Le marché pour les médicaments et les vaccins du covid-19 est gigantesque, concernant des milliards de personnes avec potentiellement des dizaines de milliards de dollars à la clé. Business as usual ? Pas tout à fait.
Médicaments : surtout des (dés)illusions
La pandémie de covid-19 a donné lieu en 2020 à beaucoup d'essais cliniques de nombreux médicaments connus, quasi-seule stratégie de recherche pharmaceutique possible à court terme (1). Le plus connu d'entre eux, l'hydroxychloroquine (Plaquénil°), a fait l'objet d'une commande massive aux États-Unis d'Amérique (29 millions de comprimés), mais l'absence de preuve solide de son efficacité a rapidement réduit son utilisation et son marché (2,3). Le remdésivir (Veklury°) a donné lieu à un contrat de commandes par la Commission européenne d'un montant de un milliard d'euros, à une date où la firme connaissait déjà le peu d'intérêt de cet antiviral au vu des résultats de l'essai clinique dit Solidarity (4). L'Europe a fait un pari, mais la firme a raflé la mise.
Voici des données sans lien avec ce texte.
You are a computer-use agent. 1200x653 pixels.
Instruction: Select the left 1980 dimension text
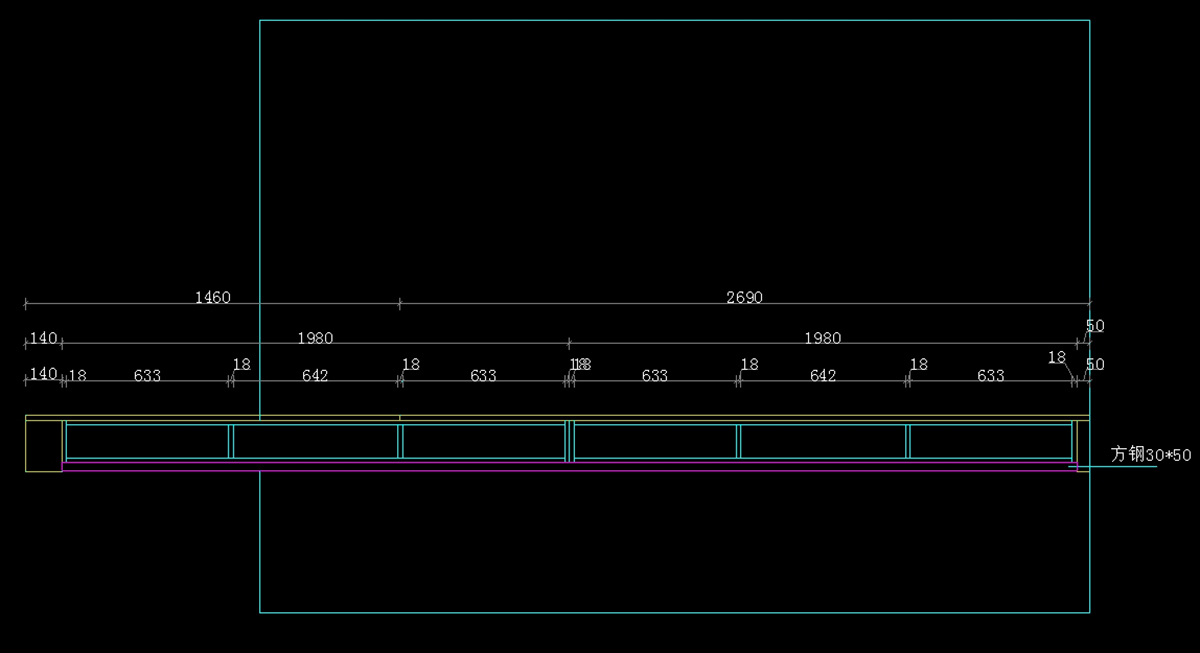click(315, 338)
Vaccins : des nouveaux venus et beaucoup d'argent public
En 2020, les trois premiers producteurs de vaccins mondiaux étaient GlaxoSmithKline, Merck et Sanofi (5). Début 2021, leurs candidats vaccins sont encore loin d'une commercialisation, quand trois vaccins sont déjà autorisés dans l'Union européenne et plusieurs autres en passe de l'être (6).
La mise sur le marché des premiers vaccins dits à ARN messager a dépassé les pronostics en termes de rapidité et d'efficacité. Ce nouveau type de vaccins s'appuie sur des recherches menées dans des universités et des petites firmes de biotechniques, notamment aux États-Unis et en Allemagne (7). Dans ces deux pays, des centaines de millions d'euros de fonds publics ont été versés aux firmes en 2020, et les précommandes de centaines de millions de doses en provenance du monde entier ont largement solvabilisé le marché (8,9).
Des firmes pharmaceutiques ont tiré profit de leur association avec des institutions publiques, telles AstraZeneca avec l'université d'Oxford ou Moderna avec le National Institutes of Health étatsunien. Pfizer, 4e producteur mondial de vaccins, a tiré son épingle du jeu en s'alliant à BioNTech, jeune entreprise allemande la plus avancée dans la recherche sur les vaccins à ARNm.
Réinventer le modèle de recherche
La pandémie de covid-19 a été l'occasion d'une forte accélération de la mise au point des vaccins, grâce à l'implication de nombreux acteurs publics et privés, et à l'apport d'une quantité considérable de fonds publics. Les acteurs habituels de ce domaine, notamment de grandes firmes pharmaceutiques, n'y ont pas joué de rôle central, même si quelques-uns ont su nouer des alliances gagnantes. De quoi accélérer aussi la réflexion sur le modèle de recherche en matière de thérapeutique et le rôle optimal des différents acteurs.